── Data ──

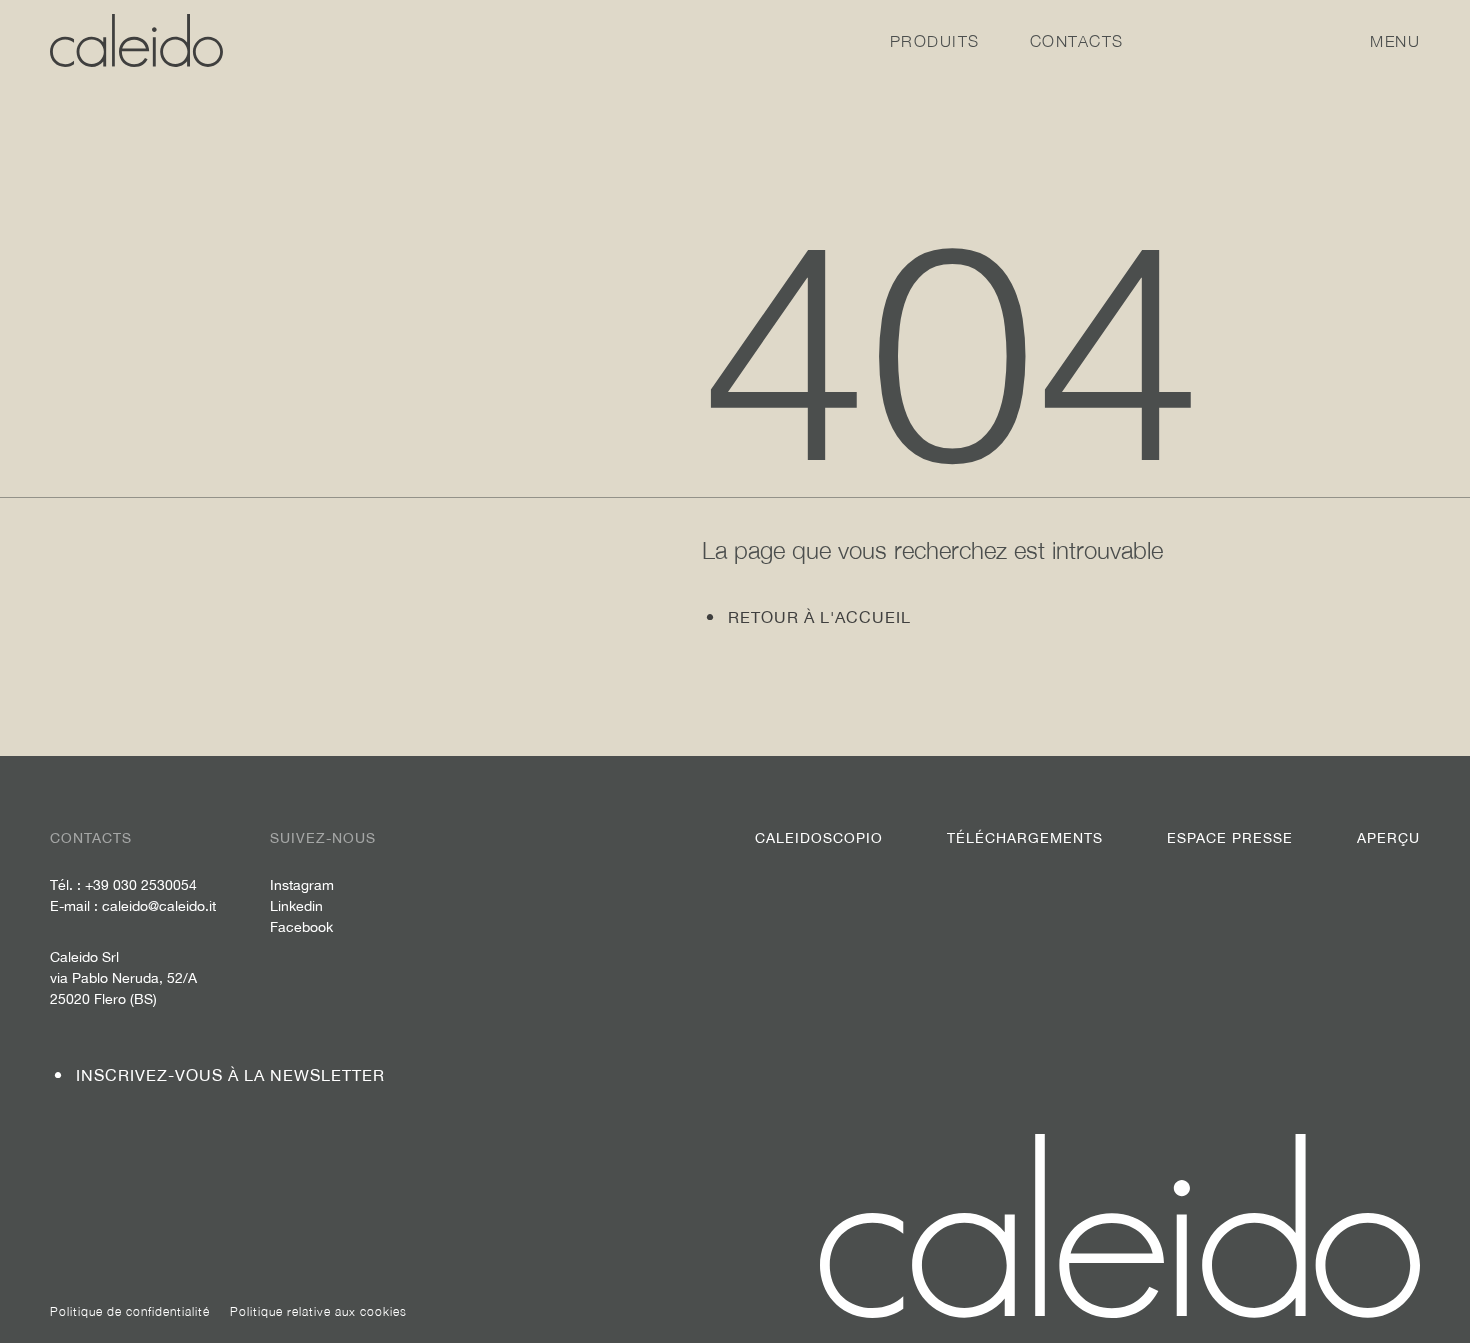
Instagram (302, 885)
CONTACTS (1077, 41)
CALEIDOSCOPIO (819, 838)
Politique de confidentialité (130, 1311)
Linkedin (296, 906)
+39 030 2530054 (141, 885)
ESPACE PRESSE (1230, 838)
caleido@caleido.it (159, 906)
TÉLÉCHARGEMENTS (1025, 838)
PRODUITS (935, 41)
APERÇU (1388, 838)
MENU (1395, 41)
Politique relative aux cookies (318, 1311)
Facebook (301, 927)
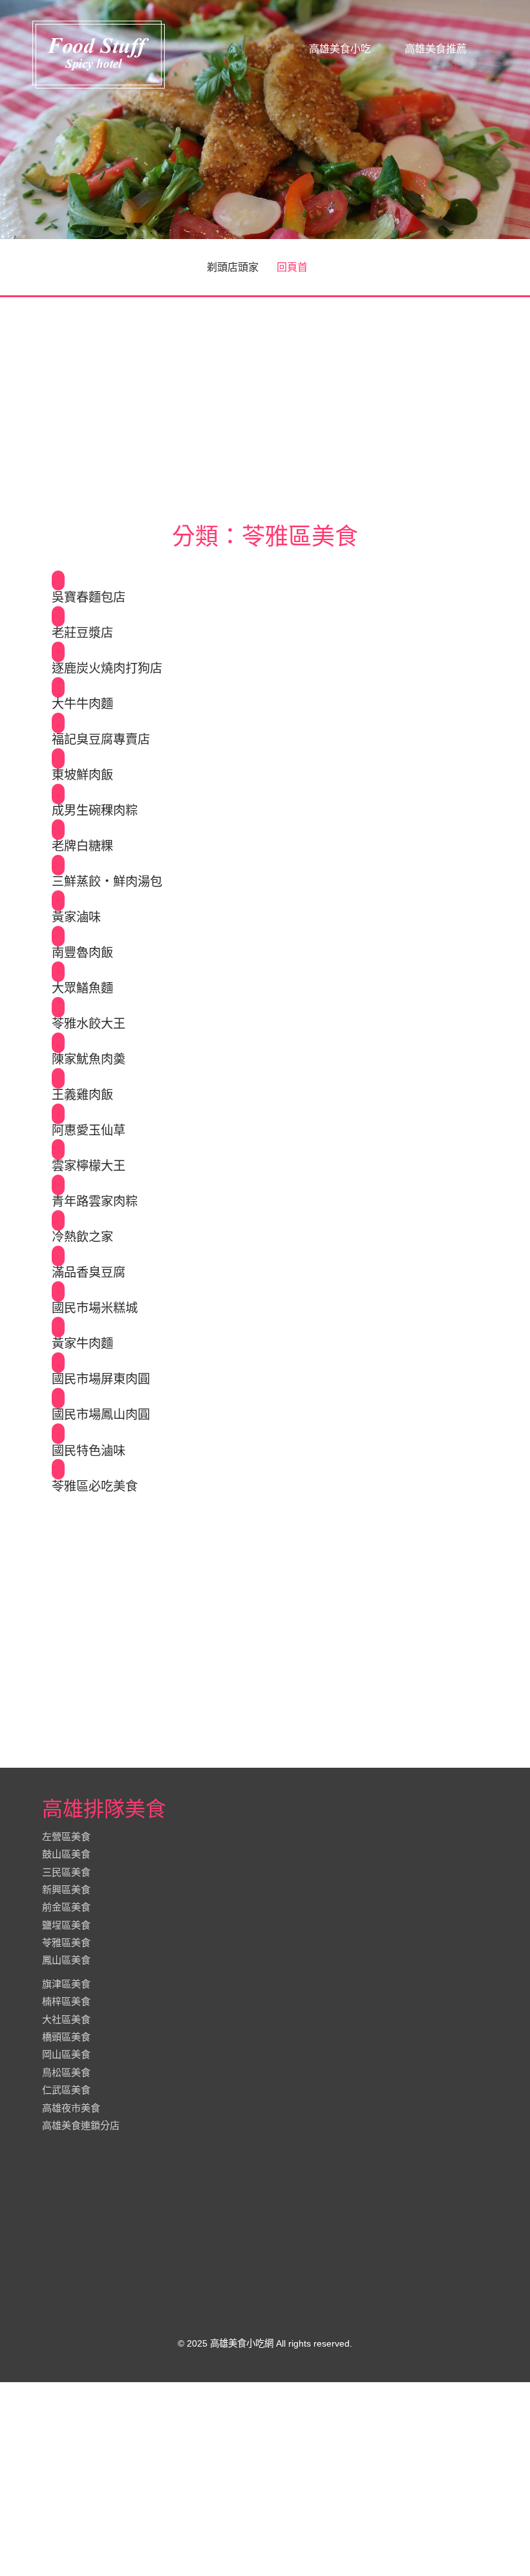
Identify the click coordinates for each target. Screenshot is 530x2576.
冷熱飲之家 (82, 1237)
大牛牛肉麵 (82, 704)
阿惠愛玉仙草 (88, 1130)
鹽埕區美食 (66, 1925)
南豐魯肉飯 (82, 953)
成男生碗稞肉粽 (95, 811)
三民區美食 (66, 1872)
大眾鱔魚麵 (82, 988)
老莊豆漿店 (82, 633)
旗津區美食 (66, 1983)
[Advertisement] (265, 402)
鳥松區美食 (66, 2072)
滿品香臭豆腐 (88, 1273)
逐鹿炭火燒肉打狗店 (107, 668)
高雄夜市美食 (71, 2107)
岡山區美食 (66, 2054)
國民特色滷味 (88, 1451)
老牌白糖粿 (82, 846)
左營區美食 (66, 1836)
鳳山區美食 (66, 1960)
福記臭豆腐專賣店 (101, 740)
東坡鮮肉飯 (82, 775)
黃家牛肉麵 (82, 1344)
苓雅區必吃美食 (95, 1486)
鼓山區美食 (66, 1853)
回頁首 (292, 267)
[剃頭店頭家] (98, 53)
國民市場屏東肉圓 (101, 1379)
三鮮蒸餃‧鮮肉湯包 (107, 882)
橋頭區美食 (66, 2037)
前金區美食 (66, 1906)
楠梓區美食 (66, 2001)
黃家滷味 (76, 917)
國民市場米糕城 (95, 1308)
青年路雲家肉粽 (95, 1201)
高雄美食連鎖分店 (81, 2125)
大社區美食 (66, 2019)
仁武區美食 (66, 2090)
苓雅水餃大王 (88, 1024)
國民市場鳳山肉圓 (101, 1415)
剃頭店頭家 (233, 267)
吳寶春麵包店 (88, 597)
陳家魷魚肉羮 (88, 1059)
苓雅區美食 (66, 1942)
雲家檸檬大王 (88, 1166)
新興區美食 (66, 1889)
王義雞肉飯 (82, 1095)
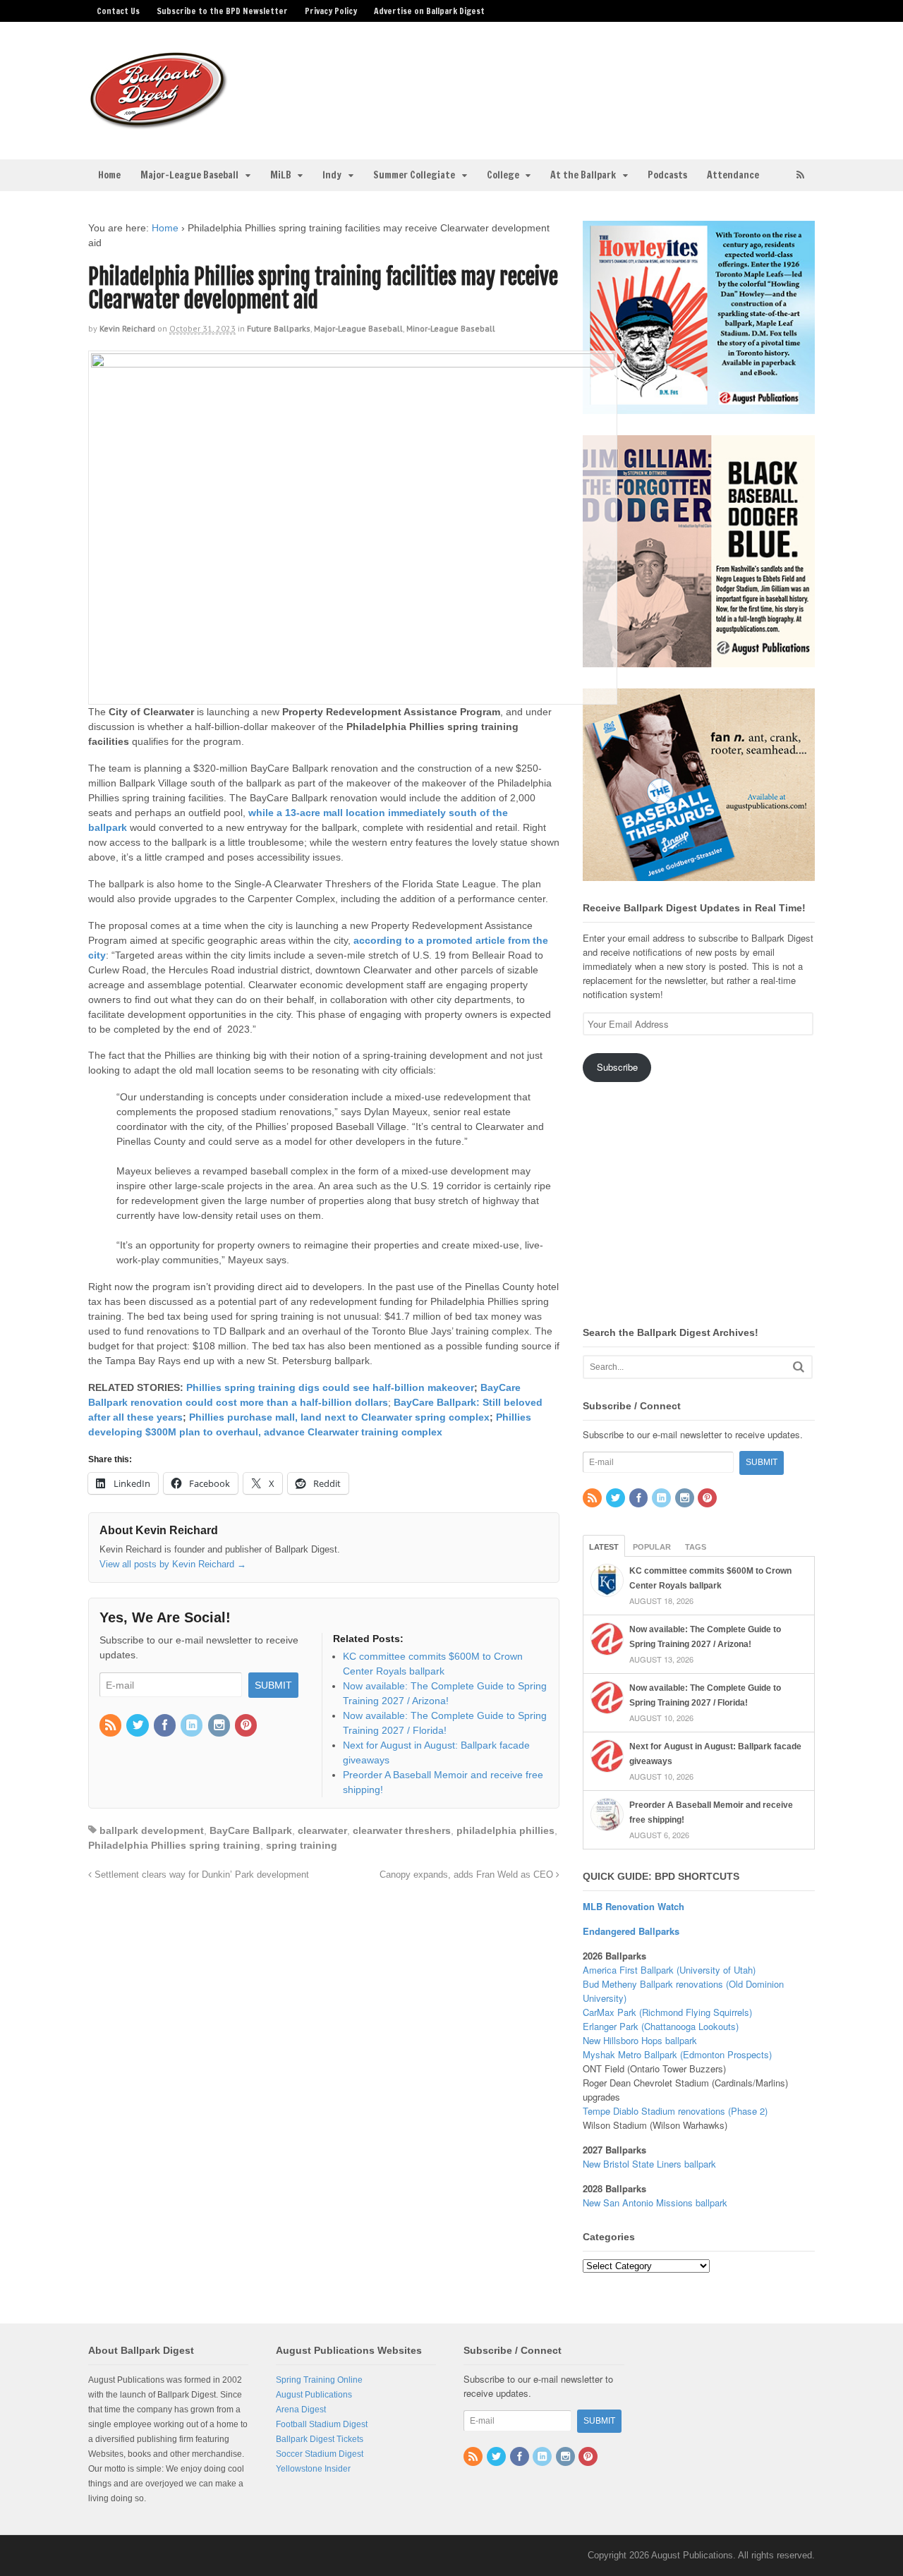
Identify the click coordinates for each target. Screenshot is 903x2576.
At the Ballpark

───

Looking back over the data above, restate word for word the lines that begin at the line with "福記臭豆腐專賣店 (101, 740)" and end at the line with "新興區美食 (66, 1889)", inclusive.

福記臭豆腐專賣店 (101, 740)
東坡鮮肉飯 (82, 775)
黃家牛肉麵 (82, 1344)
苓雅區必吃美食 (95, 1486)
鼓山區美食 (66, 1853)
回頁首 (292, 267)
[剃頭店頭家] (98, 53)
國民市場屏東肉圓 (101, 1379)
三鮮蒸餃‧鮮肉湯包 (107, 882)
橋頭區美食 (66, 2037)
前金區美食 (66, 1906)
楠梓區美食 (66, 2001)
黃家滷味 (76, 917)
國民市場米糕城 (95, 1308)
青年路雲家肉粽 (95, 1201)
高雄美食連鎖分店 (81, 2125)
大社區美食 (66, 2019)
仁武區美食 (66, 2090)
苓雅水餃大王 (88, 1024)
國民市場鳳山肉圓 (101, 1415)
剃頭店頭家 (233, 267)
吳寶春麵包店 (88, 597)
陳家魷魚肉羮 (88, 1059)
苓雅區美食 (66, 1942)
雲家檸檬大王 (88, 1166)
新興區美食 (66, 1889)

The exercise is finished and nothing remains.